The researchers go on to dub the global uptake of computational propaganda tools and techniques a “critical threat” to democracies.

“The use of computational propaganda to shape public attitudes via social media has become mainstream, extending far beyond the actions of a few bad actors,” they add. “In an information environment characterized by high volumes of information and limited levels of user attention and trust, the tools and techniques of computational propaganda are becoming a common – and arguably essential – part of digital campaigning and public diplomacy.”

Techniques the researchers found being deployed by governments and political parties to spread political propaganda include the use of bots to amplify hate speech or other forms of manipulated content; the illegal harvesting of data or micro-targeting; and the use of armies of ‘trolls’ to bully or harass political dissidents or journalists online.

The researchers looked at computational propaganda activity in 70 countries around the world — including the US, the UK, Germany, China, Russia, India, Pakistan, Kenya, Rwanda, South Africa, Argentina, Brazil and Australia (see the end of this article for the full list) — finding organized social media manipulation in all of them.

So next time Facebook puts out another press release detailing a bit of “coordinated inauthentic behavior” it claims to have found and removed from its platform, it’s important to put it in context of the bigger picture. And the picture painted by this report suggests that such small-scale, selective discloses of propaganda-quashing successes sum to misleading Facebook PR vs the sheer scale of the problem.

The problem is massive, global and largely taking place through Facebook’s funnel, per the report.

Facebook remains the platform of choice for social media manipulation — with researchers finding evidence of formally organised political disops campaigns on its platform taking place in 56 countries.

We reached out to Facebook for a response to the report and the company sent us a laundry list of steps it says it’s been taking to combat election interference and coordinated inauthentic activity — including in areas such as voter suppression, political ad transparency and industry-civil society partnerships.

But it did not offer any explanation why all this apparent effort (just its summary of what it’s been doing exceeds 1,600 words) has so spectacularly failed to stem the rising tide of political fakes being amplified via Facebook.

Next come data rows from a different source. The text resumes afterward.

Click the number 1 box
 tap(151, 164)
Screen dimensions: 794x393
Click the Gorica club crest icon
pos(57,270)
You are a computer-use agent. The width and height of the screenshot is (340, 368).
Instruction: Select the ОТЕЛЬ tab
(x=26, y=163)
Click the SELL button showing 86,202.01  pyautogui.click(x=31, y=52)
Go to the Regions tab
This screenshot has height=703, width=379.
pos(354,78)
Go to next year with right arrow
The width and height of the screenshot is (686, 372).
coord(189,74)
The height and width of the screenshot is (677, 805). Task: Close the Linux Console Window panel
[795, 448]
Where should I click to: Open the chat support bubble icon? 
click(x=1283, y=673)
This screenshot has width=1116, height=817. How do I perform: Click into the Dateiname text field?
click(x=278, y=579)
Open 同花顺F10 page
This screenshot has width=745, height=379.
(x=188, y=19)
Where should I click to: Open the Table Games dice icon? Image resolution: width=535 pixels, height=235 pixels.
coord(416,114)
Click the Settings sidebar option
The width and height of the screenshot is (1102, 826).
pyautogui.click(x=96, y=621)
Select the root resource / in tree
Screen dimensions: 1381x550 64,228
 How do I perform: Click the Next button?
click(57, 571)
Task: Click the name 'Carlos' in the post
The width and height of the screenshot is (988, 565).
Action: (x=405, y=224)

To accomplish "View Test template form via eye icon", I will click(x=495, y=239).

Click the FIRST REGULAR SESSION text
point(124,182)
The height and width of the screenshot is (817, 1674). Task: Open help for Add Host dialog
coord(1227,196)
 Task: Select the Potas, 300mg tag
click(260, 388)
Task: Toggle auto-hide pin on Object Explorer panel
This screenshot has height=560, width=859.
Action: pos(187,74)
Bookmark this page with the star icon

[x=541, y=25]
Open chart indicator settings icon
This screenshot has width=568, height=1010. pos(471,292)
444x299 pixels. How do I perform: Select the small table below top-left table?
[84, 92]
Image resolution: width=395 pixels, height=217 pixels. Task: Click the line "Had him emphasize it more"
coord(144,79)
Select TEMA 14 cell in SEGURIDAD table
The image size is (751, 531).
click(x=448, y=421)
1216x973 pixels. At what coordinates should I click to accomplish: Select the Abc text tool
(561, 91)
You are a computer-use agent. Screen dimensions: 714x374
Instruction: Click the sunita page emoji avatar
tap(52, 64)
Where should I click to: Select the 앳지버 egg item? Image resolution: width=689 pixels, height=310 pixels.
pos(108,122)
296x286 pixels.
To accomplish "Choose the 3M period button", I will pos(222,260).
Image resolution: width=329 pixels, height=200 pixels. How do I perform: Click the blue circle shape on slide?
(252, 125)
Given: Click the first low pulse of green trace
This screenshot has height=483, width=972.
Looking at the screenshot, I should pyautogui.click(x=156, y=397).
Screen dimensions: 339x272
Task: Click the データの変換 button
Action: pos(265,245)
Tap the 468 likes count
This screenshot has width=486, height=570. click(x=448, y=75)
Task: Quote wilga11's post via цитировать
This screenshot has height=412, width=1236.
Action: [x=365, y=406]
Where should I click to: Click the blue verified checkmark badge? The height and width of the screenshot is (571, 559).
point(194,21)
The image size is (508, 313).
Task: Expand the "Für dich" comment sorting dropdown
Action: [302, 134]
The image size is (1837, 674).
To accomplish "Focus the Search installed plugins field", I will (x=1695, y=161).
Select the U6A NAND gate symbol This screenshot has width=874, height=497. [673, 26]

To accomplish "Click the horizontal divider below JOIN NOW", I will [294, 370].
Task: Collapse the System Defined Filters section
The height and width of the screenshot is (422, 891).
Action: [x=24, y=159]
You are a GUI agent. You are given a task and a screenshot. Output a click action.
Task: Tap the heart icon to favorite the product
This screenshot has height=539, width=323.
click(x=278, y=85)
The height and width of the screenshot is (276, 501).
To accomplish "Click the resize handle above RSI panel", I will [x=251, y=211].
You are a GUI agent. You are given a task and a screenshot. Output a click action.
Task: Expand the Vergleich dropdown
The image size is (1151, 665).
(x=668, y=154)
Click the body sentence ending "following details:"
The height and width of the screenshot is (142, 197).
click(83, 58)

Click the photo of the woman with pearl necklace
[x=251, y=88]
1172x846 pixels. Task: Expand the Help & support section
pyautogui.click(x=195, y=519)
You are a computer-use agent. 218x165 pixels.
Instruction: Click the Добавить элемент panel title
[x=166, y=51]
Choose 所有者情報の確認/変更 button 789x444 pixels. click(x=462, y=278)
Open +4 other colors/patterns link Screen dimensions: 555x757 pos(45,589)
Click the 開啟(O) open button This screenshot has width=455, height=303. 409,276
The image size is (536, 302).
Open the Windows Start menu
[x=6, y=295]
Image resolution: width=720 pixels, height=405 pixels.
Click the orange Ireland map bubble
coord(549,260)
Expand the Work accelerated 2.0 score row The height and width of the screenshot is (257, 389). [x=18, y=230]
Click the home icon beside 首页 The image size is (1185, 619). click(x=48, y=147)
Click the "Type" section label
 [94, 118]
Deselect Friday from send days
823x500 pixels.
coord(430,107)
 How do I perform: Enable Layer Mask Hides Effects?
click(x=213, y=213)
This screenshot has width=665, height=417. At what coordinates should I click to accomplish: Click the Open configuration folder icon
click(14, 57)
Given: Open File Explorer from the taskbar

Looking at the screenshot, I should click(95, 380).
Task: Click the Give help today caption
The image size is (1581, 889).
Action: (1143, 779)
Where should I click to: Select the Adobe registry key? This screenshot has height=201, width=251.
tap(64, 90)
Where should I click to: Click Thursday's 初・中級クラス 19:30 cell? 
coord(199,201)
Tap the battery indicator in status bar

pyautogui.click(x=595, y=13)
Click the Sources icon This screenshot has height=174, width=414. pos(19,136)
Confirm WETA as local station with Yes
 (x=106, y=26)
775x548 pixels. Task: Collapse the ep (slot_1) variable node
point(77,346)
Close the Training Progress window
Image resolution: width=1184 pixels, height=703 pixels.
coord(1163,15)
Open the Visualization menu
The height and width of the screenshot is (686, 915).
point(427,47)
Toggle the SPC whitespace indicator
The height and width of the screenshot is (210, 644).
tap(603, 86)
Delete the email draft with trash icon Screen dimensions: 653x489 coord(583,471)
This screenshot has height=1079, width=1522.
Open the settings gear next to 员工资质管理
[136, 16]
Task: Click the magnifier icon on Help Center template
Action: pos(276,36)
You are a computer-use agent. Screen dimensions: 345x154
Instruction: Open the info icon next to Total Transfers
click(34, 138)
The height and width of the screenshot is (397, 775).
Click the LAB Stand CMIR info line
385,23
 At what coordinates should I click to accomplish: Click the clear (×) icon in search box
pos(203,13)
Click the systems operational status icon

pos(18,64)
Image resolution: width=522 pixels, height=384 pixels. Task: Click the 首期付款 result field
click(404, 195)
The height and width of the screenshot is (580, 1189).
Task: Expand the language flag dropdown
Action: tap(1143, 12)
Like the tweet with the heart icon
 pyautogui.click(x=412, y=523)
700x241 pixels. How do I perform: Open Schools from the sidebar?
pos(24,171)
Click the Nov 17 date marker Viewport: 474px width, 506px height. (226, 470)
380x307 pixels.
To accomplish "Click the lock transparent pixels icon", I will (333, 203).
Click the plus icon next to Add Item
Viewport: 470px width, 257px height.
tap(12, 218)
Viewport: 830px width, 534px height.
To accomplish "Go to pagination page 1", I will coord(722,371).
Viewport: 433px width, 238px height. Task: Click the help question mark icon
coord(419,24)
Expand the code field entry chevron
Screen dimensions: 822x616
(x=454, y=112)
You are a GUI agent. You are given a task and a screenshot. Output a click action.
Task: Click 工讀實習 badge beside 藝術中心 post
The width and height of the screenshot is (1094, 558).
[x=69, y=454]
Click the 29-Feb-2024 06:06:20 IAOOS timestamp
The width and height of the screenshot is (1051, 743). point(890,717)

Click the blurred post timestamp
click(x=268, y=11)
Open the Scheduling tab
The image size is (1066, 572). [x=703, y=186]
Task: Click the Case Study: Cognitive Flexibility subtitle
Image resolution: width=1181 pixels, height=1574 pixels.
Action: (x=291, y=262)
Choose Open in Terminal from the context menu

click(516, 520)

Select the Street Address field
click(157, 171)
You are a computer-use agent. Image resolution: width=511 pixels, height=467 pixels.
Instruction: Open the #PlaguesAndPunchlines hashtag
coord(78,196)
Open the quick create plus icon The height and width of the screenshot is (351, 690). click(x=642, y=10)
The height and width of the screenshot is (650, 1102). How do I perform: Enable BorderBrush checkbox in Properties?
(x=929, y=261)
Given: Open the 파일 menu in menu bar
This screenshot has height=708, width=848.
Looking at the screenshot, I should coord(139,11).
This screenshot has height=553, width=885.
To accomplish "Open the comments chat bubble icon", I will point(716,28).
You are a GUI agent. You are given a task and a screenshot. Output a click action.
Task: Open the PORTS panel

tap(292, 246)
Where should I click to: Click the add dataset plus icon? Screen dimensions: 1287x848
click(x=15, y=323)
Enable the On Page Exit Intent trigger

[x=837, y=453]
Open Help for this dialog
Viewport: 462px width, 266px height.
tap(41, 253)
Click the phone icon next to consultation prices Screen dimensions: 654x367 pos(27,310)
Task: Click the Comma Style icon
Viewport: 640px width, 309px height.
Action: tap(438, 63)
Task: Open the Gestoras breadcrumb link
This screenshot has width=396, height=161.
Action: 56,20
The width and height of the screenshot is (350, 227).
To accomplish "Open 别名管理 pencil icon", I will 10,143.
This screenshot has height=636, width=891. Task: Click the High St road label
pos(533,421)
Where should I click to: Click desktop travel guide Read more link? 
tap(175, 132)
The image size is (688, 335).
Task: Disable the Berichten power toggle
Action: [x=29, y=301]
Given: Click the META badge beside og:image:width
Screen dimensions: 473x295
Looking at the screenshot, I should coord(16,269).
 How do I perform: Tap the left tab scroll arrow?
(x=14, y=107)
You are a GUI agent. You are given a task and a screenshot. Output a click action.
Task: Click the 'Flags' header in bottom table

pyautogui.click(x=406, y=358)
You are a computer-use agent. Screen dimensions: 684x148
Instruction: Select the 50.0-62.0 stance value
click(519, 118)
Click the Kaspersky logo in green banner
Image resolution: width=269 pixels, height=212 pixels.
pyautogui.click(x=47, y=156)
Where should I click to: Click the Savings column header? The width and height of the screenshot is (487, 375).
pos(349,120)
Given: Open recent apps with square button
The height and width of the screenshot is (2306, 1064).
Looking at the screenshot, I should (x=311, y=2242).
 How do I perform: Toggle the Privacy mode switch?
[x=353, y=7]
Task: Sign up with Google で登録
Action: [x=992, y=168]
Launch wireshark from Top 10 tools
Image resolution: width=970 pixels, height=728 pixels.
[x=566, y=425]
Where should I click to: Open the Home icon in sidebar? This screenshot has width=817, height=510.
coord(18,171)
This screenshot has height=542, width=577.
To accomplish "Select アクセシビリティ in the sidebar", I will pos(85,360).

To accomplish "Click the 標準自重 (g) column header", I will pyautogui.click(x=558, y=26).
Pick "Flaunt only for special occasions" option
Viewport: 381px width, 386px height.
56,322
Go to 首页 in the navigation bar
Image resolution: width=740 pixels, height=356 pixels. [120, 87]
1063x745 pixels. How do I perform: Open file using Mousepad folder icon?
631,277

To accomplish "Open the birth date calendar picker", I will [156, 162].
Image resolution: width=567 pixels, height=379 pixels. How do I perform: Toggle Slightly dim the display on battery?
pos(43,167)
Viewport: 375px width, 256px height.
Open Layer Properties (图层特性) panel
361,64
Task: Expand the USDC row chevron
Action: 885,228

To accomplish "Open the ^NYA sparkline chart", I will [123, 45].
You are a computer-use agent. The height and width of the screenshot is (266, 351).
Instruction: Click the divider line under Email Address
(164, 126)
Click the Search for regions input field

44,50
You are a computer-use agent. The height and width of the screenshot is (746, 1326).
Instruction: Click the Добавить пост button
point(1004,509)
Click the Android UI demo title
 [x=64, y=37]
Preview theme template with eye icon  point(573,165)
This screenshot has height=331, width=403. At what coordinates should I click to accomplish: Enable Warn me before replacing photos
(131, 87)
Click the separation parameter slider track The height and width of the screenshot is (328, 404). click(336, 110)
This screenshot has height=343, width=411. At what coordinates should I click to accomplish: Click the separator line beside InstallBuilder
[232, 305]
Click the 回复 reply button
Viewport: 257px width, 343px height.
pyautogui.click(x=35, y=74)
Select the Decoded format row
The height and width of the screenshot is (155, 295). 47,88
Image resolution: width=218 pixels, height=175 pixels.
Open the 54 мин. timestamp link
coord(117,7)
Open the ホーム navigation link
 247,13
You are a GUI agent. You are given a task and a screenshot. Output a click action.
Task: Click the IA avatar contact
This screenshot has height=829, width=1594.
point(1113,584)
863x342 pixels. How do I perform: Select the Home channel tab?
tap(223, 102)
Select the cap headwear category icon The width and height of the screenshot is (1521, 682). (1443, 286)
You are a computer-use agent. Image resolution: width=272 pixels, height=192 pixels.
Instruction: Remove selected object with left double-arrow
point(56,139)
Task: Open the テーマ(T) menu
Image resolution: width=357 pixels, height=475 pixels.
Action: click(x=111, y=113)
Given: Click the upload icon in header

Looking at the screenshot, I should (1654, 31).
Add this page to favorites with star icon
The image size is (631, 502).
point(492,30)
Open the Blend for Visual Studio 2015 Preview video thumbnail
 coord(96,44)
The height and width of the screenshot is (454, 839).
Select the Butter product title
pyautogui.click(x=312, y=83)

Instead it sent us this statement: “Helping show people accurate information and protecting against harm is a major priority for us. We’ve developed smarter tools, greater transparency, and stronger partnerships to better identify emerging threats, stop bad actors, and reduce the spread of misinformation on Facebook, Instagram and WhatsApp. We also know that this work is never finished and we can’t do this alone. That’s why we are working with policymakers, academics, and outside experts to make sure we continue to improve.”

We followed up to ask why all its efforts have so far failed to reduce fake activity on its platform and will update this report with any response.

Returning to the report, the researchers say China has entered the global disinformation fray in a big way — using social media platforms to target international audiences with disinformation, something the country has long directed at its domestic population of course.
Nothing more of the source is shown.